А я работать сызмалу любила. Отец мой тоже был очень упрямый в работе. Захотелось ему на хутор за Оршицу перебраться. Это вон за Антавильскими лугами хутор такой был — Козловка. Перевезлись в ту Козловку. А тогда отец вскоре и помер, а мать так затосковала, тихой печали в голову набрала, ходит да плачет: «А зачем же мы сюда ехали? А что же мы теперь делать будем? Тут же надо лес корчевать, чтоб хоть какой-то кусок поля заиметь».— «Да перестань ты, мама,— успокаиваю я ее,— как-нибудь же проживем». Думали, может, кого найдем из своей деревни, чтоб на наше место переехал. Где там — никто не хочет. А потом уже я сама, когда немного окрепла, из того хутора снова в Андреевщину старую хату перевезла. И поверите ли, пока перевозили, так она совсем и рассыпалась. Потом уже я за семнадцать тысяч, на те еще деньги, купила себе новую хату в Бабиновичах.

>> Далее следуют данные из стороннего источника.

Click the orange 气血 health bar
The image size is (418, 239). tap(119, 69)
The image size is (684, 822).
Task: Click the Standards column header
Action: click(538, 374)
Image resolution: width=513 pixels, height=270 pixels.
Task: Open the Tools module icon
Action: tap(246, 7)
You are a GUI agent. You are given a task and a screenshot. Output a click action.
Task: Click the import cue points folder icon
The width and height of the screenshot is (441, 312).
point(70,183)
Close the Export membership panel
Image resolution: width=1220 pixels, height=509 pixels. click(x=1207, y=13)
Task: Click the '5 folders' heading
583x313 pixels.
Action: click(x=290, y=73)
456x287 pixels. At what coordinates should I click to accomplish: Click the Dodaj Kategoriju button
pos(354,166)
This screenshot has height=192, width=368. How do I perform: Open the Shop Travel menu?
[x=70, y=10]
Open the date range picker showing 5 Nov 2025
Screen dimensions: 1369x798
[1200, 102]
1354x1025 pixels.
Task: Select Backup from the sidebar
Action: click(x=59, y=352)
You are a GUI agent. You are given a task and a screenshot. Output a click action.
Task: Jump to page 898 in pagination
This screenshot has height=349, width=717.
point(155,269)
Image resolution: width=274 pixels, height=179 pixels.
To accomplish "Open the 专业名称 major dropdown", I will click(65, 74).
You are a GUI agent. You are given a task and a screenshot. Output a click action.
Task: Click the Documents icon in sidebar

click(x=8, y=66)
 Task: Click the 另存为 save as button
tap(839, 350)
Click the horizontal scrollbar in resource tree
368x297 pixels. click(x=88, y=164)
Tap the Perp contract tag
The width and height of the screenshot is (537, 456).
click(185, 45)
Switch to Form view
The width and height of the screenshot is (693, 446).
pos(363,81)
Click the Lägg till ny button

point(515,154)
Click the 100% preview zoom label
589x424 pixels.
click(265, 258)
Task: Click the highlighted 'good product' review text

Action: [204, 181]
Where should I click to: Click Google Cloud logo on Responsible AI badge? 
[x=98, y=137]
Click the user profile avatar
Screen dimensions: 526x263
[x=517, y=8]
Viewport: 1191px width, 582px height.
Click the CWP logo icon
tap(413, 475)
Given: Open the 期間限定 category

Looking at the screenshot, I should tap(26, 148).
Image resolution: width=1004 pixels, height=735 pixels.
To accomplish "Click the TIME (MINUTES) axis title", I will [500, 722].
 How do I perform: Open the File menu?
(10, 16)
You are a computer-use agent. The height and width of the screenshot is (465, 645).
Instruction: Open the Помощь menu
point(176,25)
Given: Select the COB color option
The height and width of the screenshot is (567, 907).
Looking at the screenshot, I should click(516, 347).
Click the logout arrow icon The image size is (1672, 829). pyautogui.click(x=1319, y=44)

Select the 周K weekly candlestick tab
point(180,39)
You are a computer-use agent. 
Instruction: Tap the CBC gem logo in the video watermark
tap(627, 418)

Очень я в колхоз хотела — не могла на хуторе жить. Тогда же еще в колхозе и на поле и с поля шли с песнями и музыкой. Как заиграют, бывало, так хоть ты в Оршицу в платье бросайся и плыви на тот берег. А играл тогда так радостно на гармошке Матвей Медвецкий. Его сын Алексей трактористом теперь у нас. А сам Матвей в партизанах где-то на Украине погиб.
И Медвецкой Алены муж тоже из партизан не вернулся. Вот уж печальница, вот уж кто колхоз глядел и берег! Вот кого б заслуженной колхозницей сделать! Она все время коров доила. Она доила, а мы, кто помоложе, корм подвозили. Бывало, приедем, а она лежит на мокрой земле, дрова сырые в печку сует, а печка та низенько-низенько сделана. Вода холодная из котла капает на нее, дрова не горят, она дует-дует на них, бедная, а они только шипят. Теперь Алена уже на пенсии.
Сына ее, Гришу Медвецкого, вы, наверно, видели. Он ведь в Аржавке картошку сегодня сажал.